I was invited to M's Grade 1-3 class to give a spinning and knitting demo during the Social Studies unit his class is doing on pioneer's. I was quite excited to show the kids something they may have never seen before and hope I've managed to inspire some new knitters and spinners..
These are the samples of fiber I bought with me: Merino, NZ halfbred, Merino/Alpaca blend, Corriedale, Shetland, and two samples from unknown sheep breeds that came in a big box when I bought my second-hand wheel. I wanted to show the kids that just like there are many breeds of dogs, there are also many breeds of sheep, each with wools that feel different.
Some examples of handspun that came with me: natural Merino (one underspun, one overspun) Merino/Bamboo, Superwash Merino, BFL (starting the second column), Merino/Alpaca, Corriedale, Merino/Silk, Chien -gora, and some 3ply made from the unknown brown fleece.
I gave each kid a small piece of top to twist between their fingers to make about a 6inch piece of yarn, just to get the idea of how twist strengthens the fibers. Some of them caught on quite quickly, but others just had fun with the fluff! This fluff is NZ Halfbred from Aurelia Wool & Weaving in Merrit, BC..

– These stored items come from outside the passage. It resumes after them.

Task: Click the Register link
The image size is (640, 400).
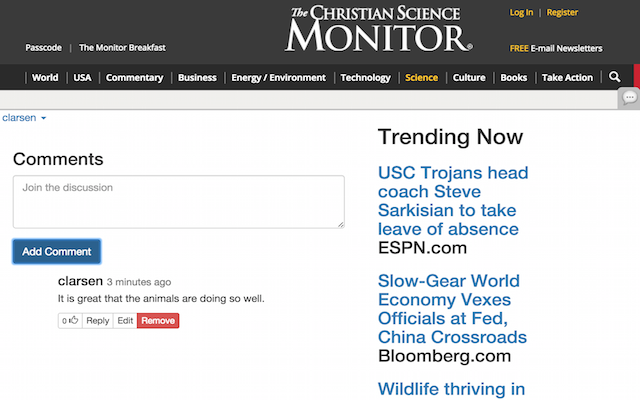Action: (562, 13)
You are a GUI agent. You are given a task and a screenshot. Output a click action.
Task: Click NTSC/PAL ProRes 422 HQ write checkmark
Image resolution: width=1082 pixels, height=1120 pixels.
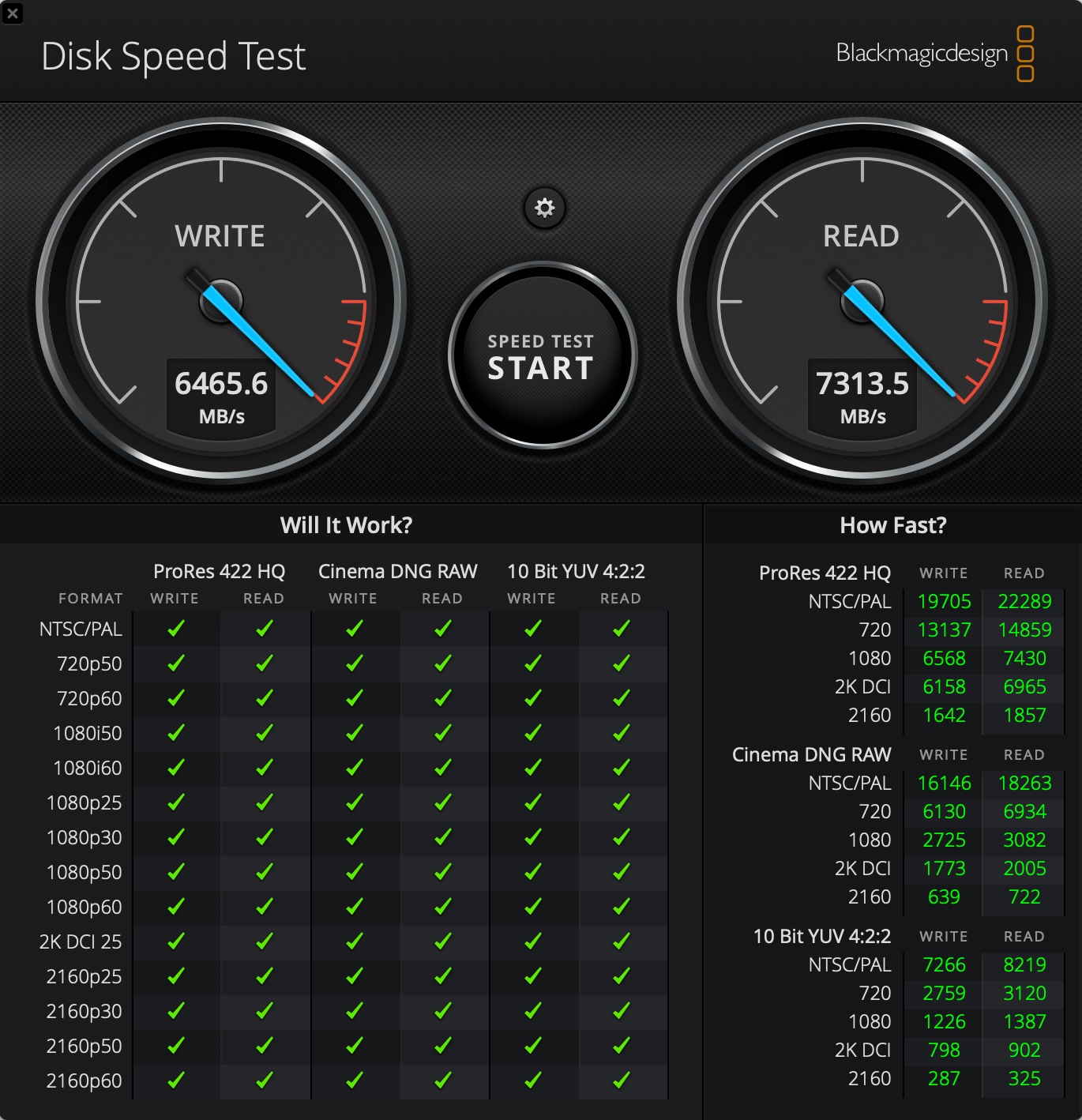[x=175, y=629]
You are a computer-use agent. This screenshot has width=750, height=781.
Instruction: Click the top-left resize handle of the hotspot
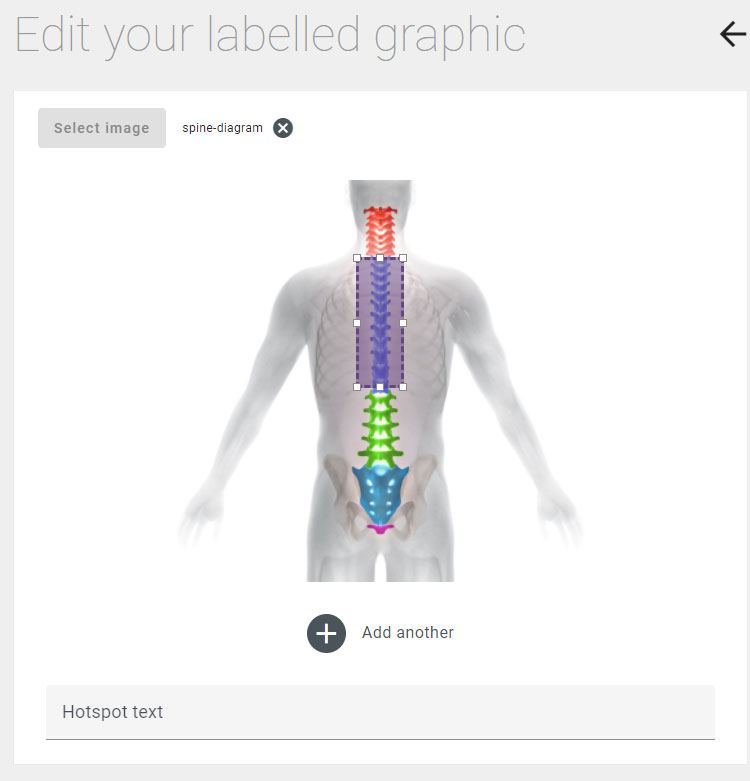(357, 258)
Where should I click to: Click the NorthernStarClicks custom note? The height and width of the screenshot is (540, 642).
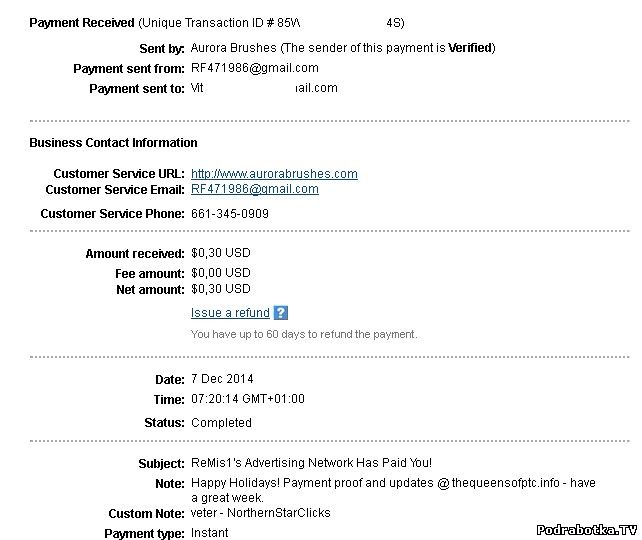tap(260, 513)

Then I showed them how to card a small amount of wool. I used the Desired Haven's Shetland sample from my May Phat Box. Despite the bright Kool-ade colours (not so pioneerish - but I love them) I found this sample to be perfect for pioneer spinning. When I spun up some singles at home in preparation for my afternoon at school, I found it made a rustic looking handspun. I explained to the kids that the natural colour would have been white in this case and showed them all the bits of straw that a sheep would have picked up on its fleece while it went about its life. Then I carded a bit and explained that pioneers would have had to card or comb an entire sheep's worth and more to make the yarns and threads for their clothing. While spinning on my wheel, I showed them how I draft the fibers and how my wheel pulls the twisted fibers in..
To help them understand plying, I split the kids into groups of three and gave them each a 2 yard piece of the singles from my wheel that I had spun at home from this batt. One kid held on to each end of the singles, while the third held the middle. Keeping it under tension, the middle kid let go of his end about 4 inches at a time and let it twist back on itself until the entire length was a nice little piece of 2-ply. Each kid took home a third of their 2-ply. I love the colors in the finished yarn.